■ Stored data
========
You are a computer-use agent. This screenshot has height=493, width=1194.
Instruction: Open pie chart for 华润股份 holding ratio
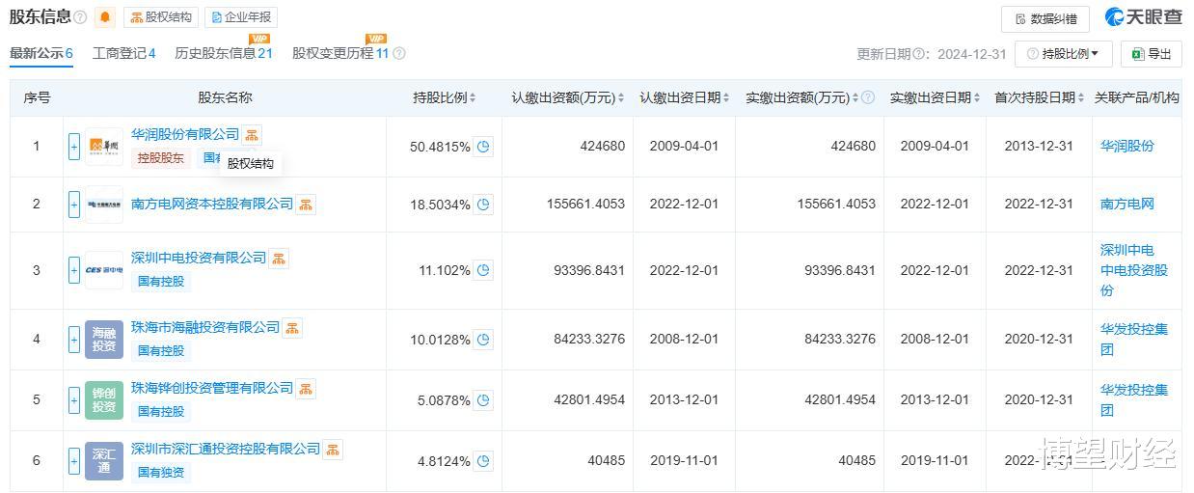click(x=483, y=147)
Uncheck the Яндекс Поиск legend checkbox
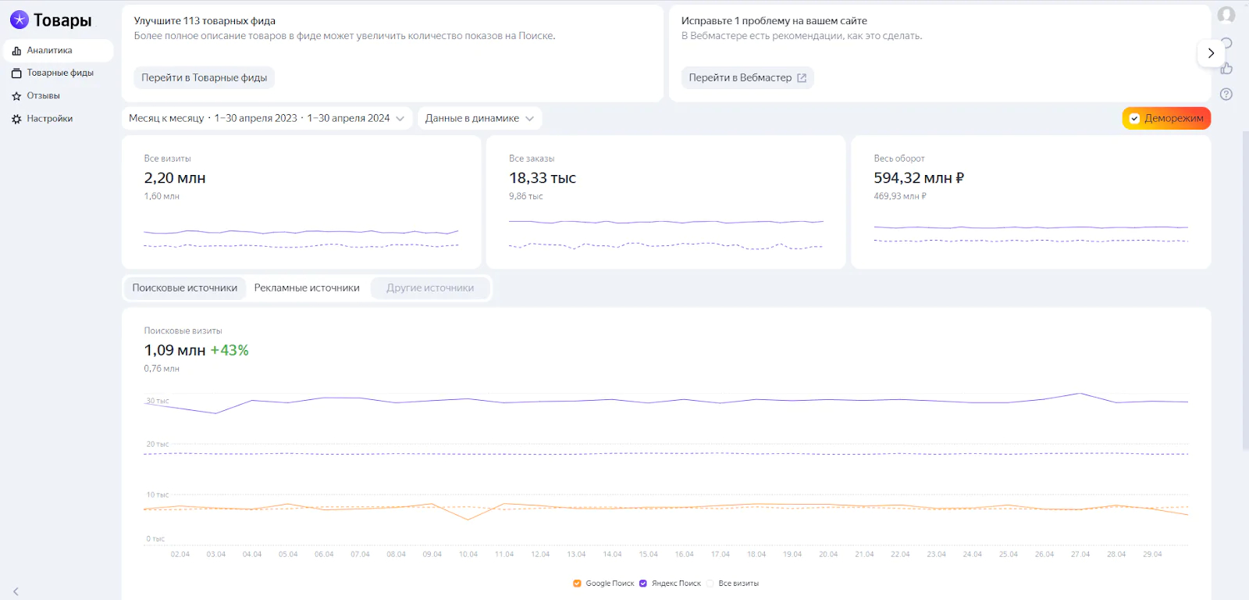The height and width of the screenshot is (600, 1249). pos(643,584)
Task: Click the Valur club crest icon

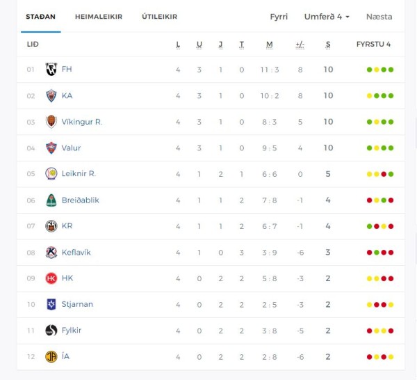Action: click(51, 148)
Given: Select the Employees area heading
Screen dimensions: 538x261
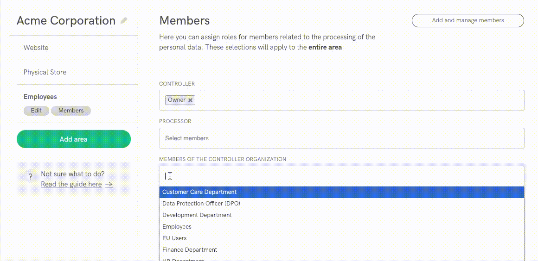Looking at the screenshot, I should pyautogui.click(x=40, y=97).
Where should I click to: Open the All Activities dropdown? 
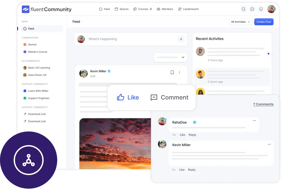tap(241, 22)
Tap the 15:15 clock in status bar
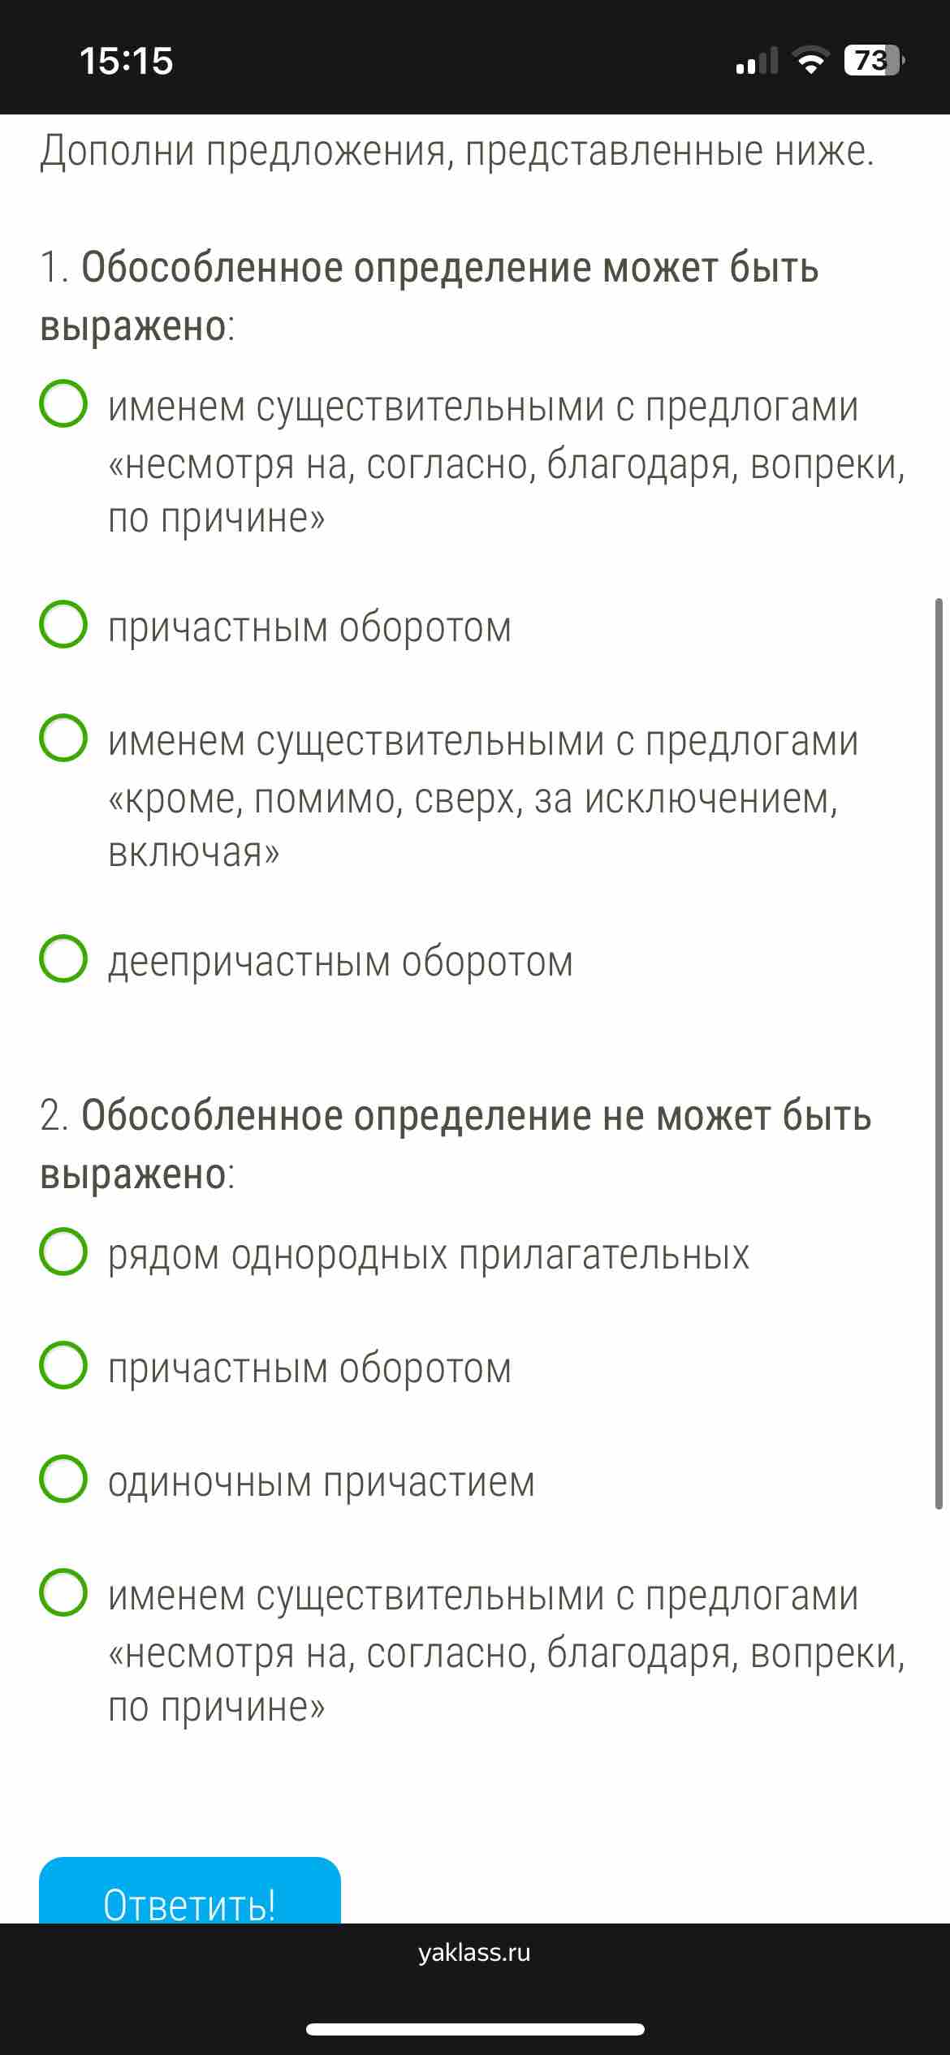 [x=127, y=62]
========
■ Exercise details
Keep the pictures out of the copy and return the rest of the data above exactly.

■ Reply to the task
You are a computer-use agent. This screenshot has height=493, width=1194.
Instruction: Open pie chart for 华润股份 holding ratio
click(x=483, y=147)
Uncheck the Яндекс Поиск legend checkbox
The height and width of the screenshot is (600, 1249). pos(643,584)
Task: Click the Valur club crest icon

Action: click(51, 148)
Given: Select the Employees area heading
Screen dimensions: 538x261
Looking at the screenshot, I should pyautogui.click(x=40, y=97).
Where should I click to: Open the All Activities dropdown? 
tap(241, 22)
Tap the 15:15 clock in status bar
 [x=127, y=62]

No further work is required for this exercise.